I'll try the bedding, I'll lay a couple thicknesses of tape on the sides of the action, lay the filler in then snug it up. When it's hardned and the tape out it should be free and clear of any possable twisting of the action. I blast this thing like it was a .22, burning the barrel off. I'll shoot 100 rounds In an hour easy. I'm kinda thinking some of the problem is that I get the front of the receiver so hot so fast that the heat hasn't made it to the rear yet, therefore steel expands with heat, raises the front of the scope relative to the bore, hence lowering poi continuously as it expands more and more until it maxes out. You might think the rear of the receiver would heat up, expand and even out but it hardly gets warm, while the front and chamber area are got enough to burn skin. I didn't want a fluted barrel but that's the only way I could get a heavier barrel with muzzlebrake from savage in my price range

That's an interesting argument about the heat only affecting the front part of the base. I guess the steel just isn't transferring the heat as efficiently as we'd expect. Another thing I've found is the actual chamber stays cool because the brass carries away almost all the heat from that area.
 
Jerry, I agree that all good barrels go through a process of stress relief, but I am here to tell you that no stress relieving process removes 100% of latent stresses. Even barrels used in cut rifled barrels retains some measure of stress, but it is nothing compared to that to which buttoned - and in particular hammer forged - barrels go through.QUOTE]

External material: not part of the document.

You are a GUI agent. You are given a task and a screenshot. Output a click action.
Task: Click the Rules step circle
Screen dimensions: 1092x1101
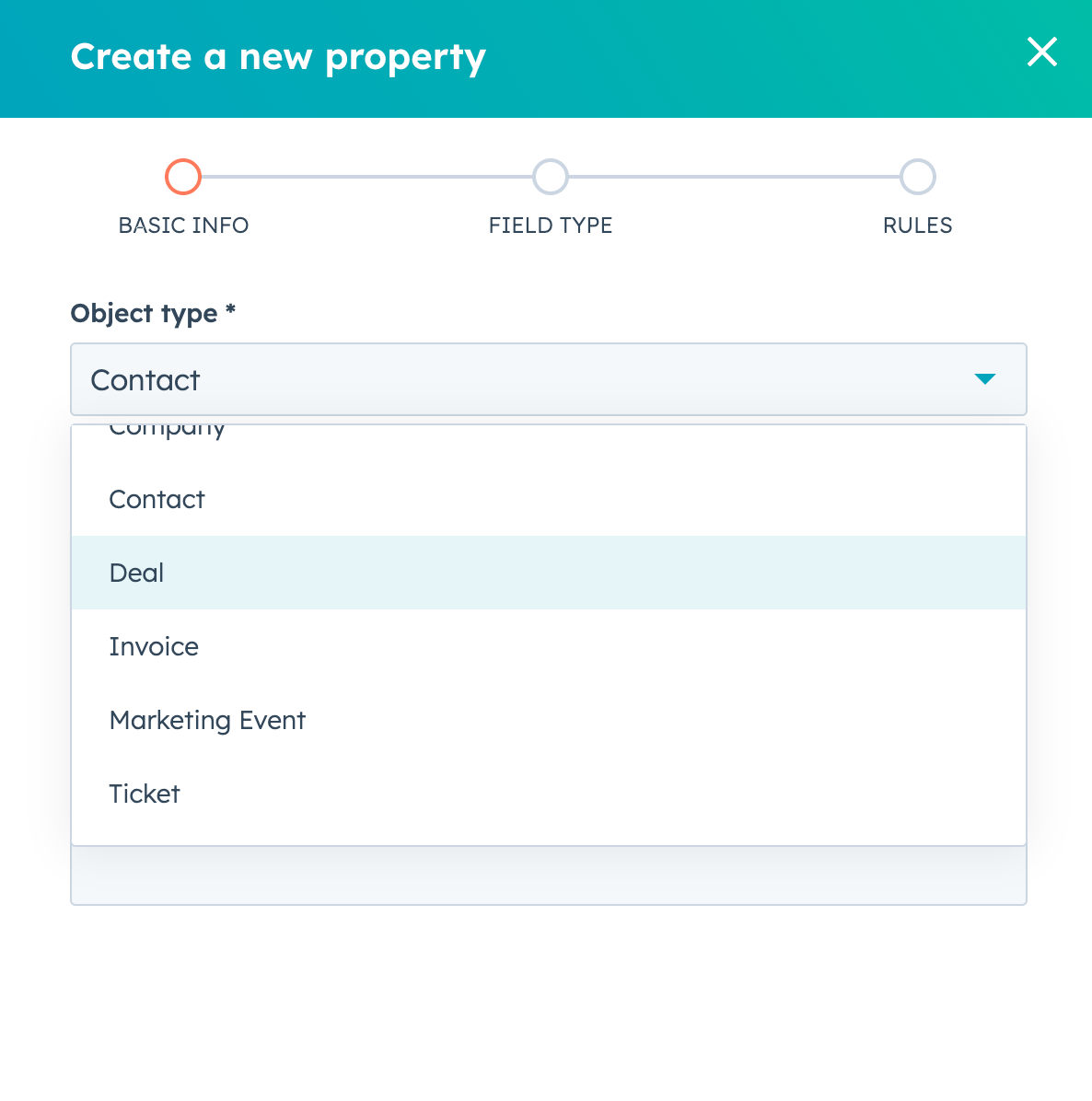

With regards to hammer forged barrels, my Sako TRG 22 shoots better than my Rock Creek cut rifled 5r M24 contour and a Kreiger cut rifled barrel in .308.
 
am, if the exterior of the barrel/action is hot enough to burn your skin, within a second the chamber will be that hot.

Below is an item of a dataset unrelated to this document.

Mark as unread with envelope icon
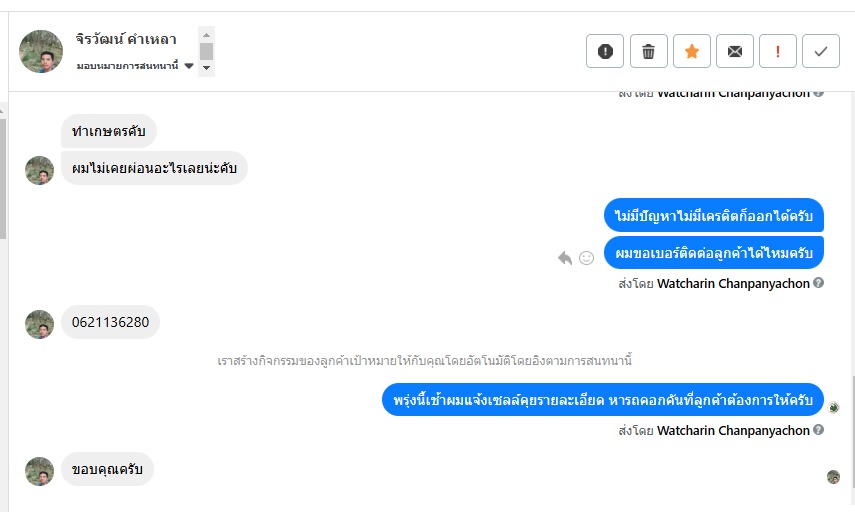 pyautogui.click(x=734, y=51)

That is why ammo can cook off if left in high rate of fire guns. Machine guns tend to be open bolt for this reason.

I have seen some amazingly accurate Tikka and these are all hammer forged me thinks.

Aren't AI barrels hammer forged too????

It is not how they are made. It is how WELL they are made.
Jerry
 
Is this strictly a cold-vs-warm bore phenomenon? (i.e. not clean-vs-dirty; you're talking about a cold dirty bore vs. a hot dirty bore?)

After shot #1 has landed an inch high, does shot #2 go into the group that will be formed by shots 3-10? Or does it take several shots to "walk" into the main group?
 
It's only a cold vs hot. They walk directly down digressively. Each lower than the last yet spacing is tighter untill it it reaches as max and then it settles into some fine groups. .24 to just under half inch consistently but only after 6 or so to heat it up. Let it cool ten min and next shot is high.
 
Sorry for the delay, have been away. It sure sounds like you have some sort of residual stress in your barrel/action/bedding that is "brought out" by a change of temperature. You can either learn to live with it (perhaps you can measure and "calibrate" it, or you can hunt it down (e.g. change barrel or re-install barrel, tweak the torque on your front and/or rear bedding screw, etc.
 
I got an extraordinarily bad 300WM barrel on a used Savage FCXP3 or whatever that combo of letters is on the package rifles with detachable mag. The third shot would be 6" higher at 200 yards. I ended up switching barrels to a heavier factory barrel and now I can shoot 5 shots in a row and print a good group (3/4" at 100 yards).